Tuesday, January 31, 2012

Week 3 Reading Response

Summary

    The first reading for this week came from Intercultural Communication by Holliday et al. The readings focused predominantly on the formation and projection of identity within intercultural communications. Section A1.1 discusses the example of an Iranian woman named Parisa who struggles to establish her own identity w/r/t her heritage. The focus here was on the multi-facetedness of other people and societies as well as the way people talk. The authors explain in this section the concept of thick description, which is "deriving meaning from a broad view of social phenomena which pieces together different, interconnected perspectives" (Holliday 9).
    The next section, A1.2, is entitled Cultural Artefacts. As the authors write, "This unit continues to unravel the complexities of cultural identity by looking at what might lie behind what people say about their culture." The authors use the example of Ming, Zhang, and Janet to help explain some ideas. In the deconstruction section the authors write

    -When people are in a difficult, strange environment, they can close ranks and exaggerate specific aspects of their cultural identity
    -Different cultural resources can be drawn upon and invoked at different times depending on the circumstances.

and importantly: "What people say about their cultural identity should be read as the image they wish to project at a particular time rather than as evidence of an essentialist national culture." or "Take what people say about their own culture as a personal observation which should not be generalized to other people who come from the same background."

    The next section, A1.3, discusses what one says about their cultural identity when they exchange information with another person. The authors use the example of the girls on the bus who cuss. They raise the issue that there are two sides to identity, the inherited cultural identities and the creative cultural identities, the former which is traditional and presupposed and the latter which is more free-form and playful. The authors remind us at the end of this section, "Appreciate that we are creating and negotiation our own cultural identity in the process of communicating with others" and "appreciate that the creation and negotiation of cultural and personal identity are the same thing."

    The next section is unit B1.1 entitled Identity as a Personal Project.
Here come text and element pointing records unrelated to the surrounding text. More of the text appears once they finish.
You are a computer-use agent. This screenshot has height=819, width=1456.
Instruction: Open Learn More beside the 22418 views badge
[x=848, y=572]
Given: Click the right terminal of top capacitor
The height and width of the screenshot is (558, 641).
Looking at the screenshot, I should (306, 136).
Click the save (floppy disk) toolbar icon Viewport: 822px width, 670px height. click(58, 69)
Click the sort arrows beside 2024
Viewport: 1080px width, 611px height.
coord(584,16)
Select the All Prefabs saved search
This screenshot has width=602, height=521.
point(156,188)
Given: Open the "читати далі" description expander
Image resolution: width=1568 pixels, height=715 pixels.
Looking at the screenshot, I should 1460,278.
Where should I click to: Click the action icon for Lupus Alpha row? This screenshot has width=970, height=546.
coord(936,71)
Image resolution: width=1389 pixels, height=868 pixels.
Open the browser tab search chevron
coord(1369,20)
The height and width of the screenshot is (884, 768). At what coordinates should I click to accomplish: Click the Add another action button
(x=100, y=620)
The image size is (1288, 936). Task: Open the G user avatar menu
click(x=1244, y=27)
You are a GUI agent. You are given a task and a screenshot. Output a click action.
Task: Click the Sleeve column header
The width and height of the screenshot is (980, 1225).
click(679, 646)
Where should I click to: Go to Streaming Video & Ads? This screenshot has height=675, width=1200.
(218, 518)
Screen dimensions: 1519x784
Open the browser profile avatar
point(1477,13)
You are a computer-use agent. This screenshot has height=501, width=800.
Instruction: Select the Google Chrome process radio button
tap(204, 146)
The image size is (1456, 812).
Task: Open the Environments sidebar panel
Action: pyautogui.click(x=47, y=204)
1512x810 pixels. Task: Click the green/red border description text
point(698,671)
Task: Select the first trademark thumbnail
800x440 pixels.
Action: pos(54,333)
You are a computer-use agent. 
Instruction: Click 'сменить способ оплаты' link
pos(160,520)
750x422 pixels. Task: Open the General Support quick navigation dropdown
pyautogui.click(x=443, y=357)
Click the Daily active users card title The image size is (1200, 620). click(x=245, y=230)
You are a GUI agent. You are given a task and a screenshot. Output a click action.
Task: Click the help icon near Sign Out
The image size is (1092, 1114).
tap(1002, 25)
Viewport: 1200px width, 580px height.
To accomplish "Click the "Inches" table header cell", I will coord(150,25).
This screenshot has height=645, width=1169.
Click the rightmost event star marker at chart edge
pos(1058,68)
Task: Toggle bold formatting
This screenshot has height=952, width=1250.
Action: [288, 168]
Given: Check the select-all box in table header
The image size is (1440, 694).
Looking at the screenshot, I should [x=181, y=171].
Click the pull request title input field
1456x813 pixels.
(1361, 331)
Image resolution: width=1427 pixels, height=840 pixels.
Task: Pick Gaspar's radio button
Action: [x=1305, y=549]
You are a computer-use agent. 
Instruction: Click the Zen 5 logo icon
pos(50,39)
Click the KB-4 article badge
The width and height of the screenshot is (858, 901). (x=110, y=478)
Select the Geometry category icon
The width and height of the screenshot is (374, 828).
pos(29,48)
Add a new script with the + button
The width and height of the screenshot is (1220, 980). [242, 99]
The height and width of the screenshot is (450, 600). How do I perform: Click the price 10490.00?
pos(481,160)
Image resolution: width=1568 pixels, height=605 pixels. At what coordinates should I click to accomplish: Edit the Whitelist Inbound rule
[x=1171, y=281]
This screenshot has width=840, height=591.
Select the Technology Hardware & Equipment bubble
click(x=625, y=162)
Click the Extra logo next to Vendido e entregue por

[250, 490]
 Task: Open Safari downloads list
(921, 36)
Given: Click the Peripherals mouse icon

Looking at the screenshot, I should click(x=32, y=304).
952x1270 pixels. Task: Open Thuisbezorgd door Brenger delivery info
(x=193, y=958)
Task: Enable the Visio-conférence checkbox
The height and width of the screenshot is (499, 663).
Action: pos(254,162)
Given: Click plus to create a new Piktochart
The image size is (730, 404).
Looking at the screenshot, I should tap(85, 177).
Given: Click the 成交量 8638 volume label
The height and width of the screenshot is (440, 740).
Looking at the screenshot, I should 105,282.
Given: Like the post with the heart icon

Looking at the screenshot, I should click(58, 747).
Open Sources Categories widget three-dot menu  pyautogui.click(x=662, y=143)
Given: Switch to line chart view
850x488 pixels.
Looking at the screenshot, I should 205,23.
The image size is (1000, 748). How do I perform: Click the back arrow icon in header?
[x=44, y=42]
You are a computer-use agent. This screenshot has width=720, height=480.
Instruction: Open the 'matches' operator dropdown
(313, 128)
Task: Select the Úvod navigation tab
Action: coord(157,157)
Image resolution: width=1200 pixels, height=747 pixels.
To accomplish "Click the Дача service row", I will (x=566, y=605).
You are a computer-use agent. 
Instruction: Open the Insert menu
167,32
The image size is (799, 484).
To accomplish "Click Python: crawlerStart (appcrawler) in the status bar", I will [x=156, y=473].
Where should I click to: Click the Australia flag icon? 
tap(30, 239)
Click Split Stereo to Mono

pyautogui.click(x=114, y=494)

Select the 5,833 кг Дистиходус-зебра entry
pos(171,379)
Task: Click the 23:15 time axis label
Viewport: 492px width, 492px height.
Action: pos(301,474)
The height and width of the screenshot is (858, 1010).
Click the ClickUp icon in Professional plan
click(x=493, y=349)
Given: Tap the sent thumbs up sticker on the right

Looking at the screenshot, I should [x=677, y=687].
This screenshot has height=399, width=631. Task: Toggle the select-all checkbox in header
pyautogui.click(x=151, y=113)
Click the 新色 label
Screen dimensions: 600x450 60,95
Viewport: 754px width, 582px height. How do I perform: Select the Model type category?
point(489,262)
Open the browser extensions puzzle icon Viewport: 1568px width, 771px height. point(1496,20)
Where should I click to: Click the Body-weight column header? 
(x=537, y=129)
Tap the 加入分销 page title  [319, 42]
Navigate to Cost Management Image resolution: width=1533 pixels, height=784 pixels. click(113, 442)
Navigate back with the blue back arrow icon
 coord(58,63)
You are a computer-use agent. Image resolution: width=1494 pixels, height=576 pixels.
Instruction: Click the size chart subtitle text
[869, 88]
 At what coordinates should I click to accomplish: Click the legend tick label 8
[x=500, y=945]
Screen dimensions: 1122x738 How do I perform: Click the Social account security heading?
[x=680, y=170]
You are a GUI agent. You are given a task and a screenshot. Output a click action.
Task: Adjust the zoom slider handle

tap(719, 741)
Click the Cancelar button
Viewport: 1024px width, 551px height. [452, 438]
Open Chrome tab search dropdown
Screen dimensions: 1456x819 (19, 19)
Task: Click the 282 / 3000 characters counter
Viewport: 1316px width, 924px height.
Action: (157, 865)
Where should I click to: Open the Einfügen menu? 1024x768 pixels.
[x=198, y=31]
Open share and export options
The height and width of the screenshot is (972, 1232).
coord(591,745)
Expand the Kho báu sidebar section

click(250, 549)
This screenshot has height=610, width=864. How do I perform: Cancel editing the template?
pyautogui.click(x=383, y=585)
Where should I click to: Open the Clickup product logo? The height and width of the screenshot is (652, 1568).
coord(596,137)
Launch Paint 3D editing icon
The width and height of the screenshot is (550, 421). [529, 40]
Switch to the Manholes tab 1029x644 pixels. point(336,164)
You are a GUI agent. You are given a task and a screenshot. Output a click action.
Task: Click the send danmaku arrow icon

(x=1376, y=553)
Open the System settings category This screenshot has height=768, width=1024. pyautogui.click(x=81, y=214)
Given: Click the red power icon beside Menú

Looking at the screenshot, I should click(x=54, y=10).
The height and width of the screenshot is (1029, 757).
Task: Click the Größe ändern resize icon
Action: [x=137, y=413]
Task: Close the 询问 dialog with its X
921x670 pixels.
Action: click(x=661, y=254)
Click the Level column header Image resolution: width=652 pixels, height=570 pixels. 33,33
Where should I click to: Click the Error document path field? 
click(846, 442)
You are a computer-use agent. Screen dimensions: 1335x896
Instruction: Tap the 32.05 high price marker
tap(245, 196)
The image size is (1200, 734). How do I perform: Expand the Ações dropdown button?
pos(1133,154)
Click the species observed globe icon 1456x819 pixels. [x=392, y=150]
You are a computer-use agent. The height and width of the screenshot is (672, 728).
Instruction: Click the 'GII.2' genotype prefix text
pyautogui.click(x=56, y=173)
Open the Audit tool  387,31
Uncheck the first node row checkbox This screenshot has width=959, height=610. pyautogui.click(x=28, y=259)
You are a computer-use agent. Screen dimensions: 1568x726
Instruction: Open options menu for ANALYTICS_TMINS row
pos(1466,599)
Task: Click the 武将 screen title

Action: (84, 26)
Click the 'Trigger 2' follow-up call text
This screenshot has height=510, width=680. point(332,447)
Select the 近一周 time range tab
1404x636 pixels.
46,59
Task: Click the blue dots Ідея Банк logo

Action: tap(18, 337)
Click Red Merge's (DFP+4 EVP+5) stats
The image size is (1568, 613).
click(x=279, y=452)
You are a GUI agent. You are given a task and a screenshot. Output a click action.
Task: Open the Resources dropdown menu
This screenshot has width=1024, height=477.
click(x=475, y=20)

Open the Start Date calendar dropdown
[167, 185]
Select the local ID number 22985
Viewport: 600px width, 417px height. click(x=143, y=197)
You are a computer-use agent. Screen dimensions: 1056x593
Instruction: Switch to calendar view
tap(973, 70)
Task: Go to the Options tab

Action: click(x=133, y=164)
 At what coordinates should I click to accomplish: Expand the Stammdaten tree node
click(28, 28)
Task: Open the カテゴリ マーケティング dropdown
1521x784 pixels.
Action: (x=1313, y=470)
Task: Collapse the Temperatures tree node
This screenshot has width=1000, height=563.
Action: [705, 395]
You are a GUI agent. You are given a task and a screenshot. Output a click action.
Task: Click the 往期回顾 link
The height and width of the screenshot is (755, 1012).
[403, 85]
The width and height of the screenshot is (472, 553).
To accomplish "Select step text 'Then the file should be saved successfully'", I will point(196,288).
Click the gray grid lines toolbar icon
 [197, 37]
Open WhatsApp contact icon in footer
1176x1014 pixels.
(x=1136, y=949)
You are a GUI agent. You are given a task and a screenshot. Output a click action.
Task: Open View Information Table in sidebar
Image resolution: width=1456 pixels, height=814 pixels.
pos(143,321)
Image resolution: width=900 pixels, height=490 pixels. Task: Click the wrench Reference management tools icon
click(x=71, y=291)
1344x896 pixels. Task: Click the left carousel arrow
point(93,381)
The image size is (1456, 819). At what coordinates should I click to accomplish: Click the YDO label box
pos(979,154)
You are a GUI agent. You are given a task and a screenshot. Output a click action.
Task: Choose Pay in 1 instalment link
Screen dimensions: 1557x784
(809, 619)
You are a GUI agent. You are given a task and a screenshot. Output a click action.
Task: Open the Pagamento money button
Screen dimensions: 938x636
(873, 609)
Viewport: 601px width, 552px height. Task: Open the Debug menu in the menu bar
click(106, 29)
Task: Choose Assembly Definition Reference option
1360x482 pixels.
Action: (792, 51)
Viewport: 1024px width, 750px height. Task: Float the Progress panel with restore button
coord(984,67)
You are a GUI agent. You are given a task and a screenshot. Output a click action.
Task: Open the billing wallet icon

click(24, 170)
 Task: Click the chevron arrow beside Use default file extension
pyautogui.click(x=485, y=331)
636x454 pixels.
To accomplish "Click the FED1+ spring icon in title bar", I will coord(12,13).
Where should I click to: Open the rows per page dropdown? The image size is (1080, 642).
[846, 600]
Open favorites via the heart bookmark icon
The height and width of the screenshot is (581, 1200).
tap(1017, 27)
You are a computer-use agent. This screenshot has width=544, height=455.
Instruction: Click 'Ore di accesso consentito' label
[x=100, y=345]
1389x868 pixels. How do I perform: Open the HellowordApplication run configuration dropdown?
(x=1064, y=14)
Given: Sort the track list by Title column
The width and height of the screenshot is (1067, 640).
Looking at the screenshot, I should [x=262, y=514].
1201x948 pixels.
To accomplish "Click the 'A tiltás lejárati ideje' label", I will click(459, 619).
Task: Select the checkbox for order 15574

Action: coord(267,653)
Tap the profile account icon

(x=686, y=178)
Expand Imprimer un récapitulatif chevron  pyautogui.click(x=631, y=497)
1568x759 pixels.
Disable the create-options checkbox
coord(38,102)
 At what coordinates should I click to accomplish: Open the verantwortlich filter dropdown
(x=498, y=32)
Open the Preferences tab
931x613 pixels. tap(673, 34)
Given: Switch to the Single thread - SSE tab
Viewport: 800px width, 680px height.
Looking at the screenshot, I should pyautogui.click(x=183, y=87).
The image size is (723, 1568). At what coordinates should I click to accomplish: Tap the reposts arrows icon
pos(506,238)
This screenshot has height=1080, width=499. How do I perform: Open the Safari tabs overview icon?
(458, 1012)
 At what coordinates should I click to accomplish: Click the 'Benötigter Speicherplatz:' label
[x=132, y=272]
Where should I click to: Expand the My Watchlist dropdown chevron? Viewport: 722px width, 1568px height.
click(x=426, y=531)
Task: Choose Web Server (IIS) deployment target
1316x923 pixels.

The sample text from this section is written by J.R. Ribeyro and it details how a Peruvian culturally bleaches himself to be more Americanized. There is another text in this section written by Giddens entitled Modernity and Self-Identity: Self and Society in  the Late Modern Age. Here are some key assumptions pointed out by the authors:

1. A person is someone with a self-contained mind and consciousness: a unique individual who is separate and distinct from other people.

2. Each individual has one personality or a consistent set of traits, characteristics, preferences, or abilities which sum up that person's true nature...

3. People own their thoughts and feelings. These are private, self-generated and organized within the inner self. Thoughts, feelings and internal states can, however, be expressed publicly through language, actions and through other symbolic means.

4. People... are the centre and source of their experience. Individuals initiate action and try to realize themselves (their plans, beliefs, desires) in the world.

    In the last section assigned from the book, B1.2, we read a piece called "Global Culture/Individual Identity: Searching for Home in the Cultural Supermarket" by G. Matthews. In it, Matthews builds a metaphor in which cultures exist within a supermarket of sorts where individuals can pick and choose which culture they would like to be a part of, given that the individual has the ability to learn about those cultures.

    Last but not least, we read an article by A. Pavlenko which analyzed the linguistic trends that occurred within memoirs of immigrants to the United States during the early 20th century.

Reflections

    I have been enjoying the readings immensely thus far. I know I touched on this in class briefly, but I think I have been "on to" the non-essentialist view of culture for some time. From a young age I felt as though I didn't quite fit in with any particular culture, seeing many. You know how middle school, high school, and even elementary school are pretty clique-y with regard to social structures. Well I never liked the concept of those cliques, and as I grew older I came to realize that while I didn't belong, per se, to any group, I could go between them with relative ease as a result of my non-committal to any particular group. I was kind of like an individual in the supermarket described by Matthews, wandering down the aisles and picking and grabbing what I choose.
    The supermarket of culture concept also reminds me of another philosophy I have learned about in a former class. It's the idea of henotheism. As explained by Max Muller, henotheism the idea that God is as God manifests himself to you, that is, you come to know God as God comes to reveal himself to you through the world. I kind of would like to extend this idea to culture in the individual, that culture is as culture reveals itself to you. The idea that you cannot know or be a part of a culture unless that culture has manifested itself to you in the "supermarket of cultures". I don't know. These are just the connections I make.

Further Questions

    Why did all of the literature avoid the concept of how a name comes to shape your identity?

    What do we do in the EFL/ESL classroom w/r/t names of students? Should we give them English names?
    In what ways can we become more aware of our essentialist bias through which we view the world?